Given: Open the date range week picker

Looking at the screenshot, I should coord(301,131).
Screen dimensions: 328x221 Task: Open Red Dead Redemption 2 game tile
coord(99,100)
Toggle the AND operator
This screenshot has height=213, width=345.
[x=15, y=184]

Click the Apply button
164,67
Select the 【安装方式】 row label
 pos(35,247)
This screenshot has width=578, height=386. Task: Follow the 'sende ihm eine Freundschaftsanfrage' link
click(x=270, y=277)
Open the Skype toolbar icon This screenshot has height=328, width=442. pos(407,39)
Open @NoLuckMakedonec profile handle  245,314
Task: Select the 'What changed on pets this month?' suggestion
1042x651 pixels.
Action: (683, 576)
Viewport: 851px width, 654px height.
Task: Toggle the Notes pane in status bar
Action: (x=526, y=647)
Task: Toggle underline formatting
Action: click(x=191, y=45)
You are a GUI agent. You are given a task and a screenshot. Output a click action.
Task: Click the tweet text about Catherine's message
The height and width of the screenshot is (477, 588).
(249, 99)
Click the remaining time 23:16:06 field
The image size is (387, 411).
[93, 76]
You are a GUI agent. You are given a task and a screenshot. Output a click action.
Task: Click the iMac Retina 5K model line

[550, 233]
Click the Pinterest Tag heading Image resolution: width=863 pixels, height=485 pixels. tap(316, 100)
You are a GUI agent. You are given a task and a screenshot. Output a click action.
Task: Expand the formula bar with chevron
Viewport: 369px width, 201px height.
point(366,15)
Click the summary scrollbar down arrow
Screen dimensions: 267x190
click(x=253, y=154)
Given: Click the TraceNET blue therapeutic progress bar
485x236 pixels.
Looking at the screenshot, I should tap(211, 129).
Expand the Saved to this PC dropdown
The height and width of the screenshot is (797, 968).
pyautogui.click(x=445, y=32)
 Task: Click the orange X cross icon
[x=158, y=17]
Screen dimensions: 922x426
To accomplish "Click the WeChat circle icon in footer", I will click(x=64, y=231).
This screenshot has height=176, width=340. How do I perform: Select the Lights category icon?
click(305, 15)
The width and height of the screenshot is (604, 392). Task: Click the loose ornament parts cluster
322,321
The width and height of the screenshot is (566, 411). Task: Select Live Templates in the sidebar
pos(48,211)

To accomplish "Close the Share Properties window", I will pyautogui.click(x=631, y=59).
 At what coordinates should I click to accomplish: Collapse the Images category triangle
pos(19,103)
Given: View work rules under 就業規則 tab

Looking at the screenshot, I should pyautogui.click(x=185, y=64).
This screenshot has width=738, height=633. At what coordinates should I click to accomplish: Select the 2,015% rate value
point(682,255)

* _What is being asked_: The response must consist of the lines above, from the first one through the line containing "Click the Pinterest", reproduced exactly.

* _Task response_:
Given: Open the date range week picker

Looking at the screenshot, I should coord(301,131).
Screen dimensions: 328x221 Task: Open Red Dead Redemption 2 game tile
coord(99,100)
Toggle the AND operator
This screenshot has height=213, width=345.
[x=15, y=184]

Click the Apply button
164,67
Select the 【安装方式】 row label
 pos(35,247)
This screenshot has width=578, height=386. Task: Follow the 'sende ihm eine Freundschaftsanfrage' link
click(x=270, y=277)
Open the Skype toolbar icon This screenshot has height=328, width=442. pos(407,39)
Open @NoLuckMakedonec profile handle  245,314
Task: Select the 'What changed on pets this month?' suggestion
1042x651 pixels.
Action: (683, 576)
Viewport: 851px width, 654px height.
Task: Toggle the Notes pane in status bar
Action: (x=526, y=647)
Task: Toggle underline formatting
Action: click(x=191, y=45)
You are a GUI agent. You are given a task and a screenshot. Output a click action.
Task: Click the tweet text about Catherine's message
The height and width of the screenshot is (477, 588).
(249, 99)
Click the remaining time 23:16:06 field
The image size is (387, 411).
[93, 76]
You are a GUI agent. You are given a task and a screenshot. Output a click action.
Task: Click the iMac Retina 5K model line

[550, 233]
Click the Pinterest Tag heading Image resolution: width=863 pixels, height=485 pixels. tap(316, 100)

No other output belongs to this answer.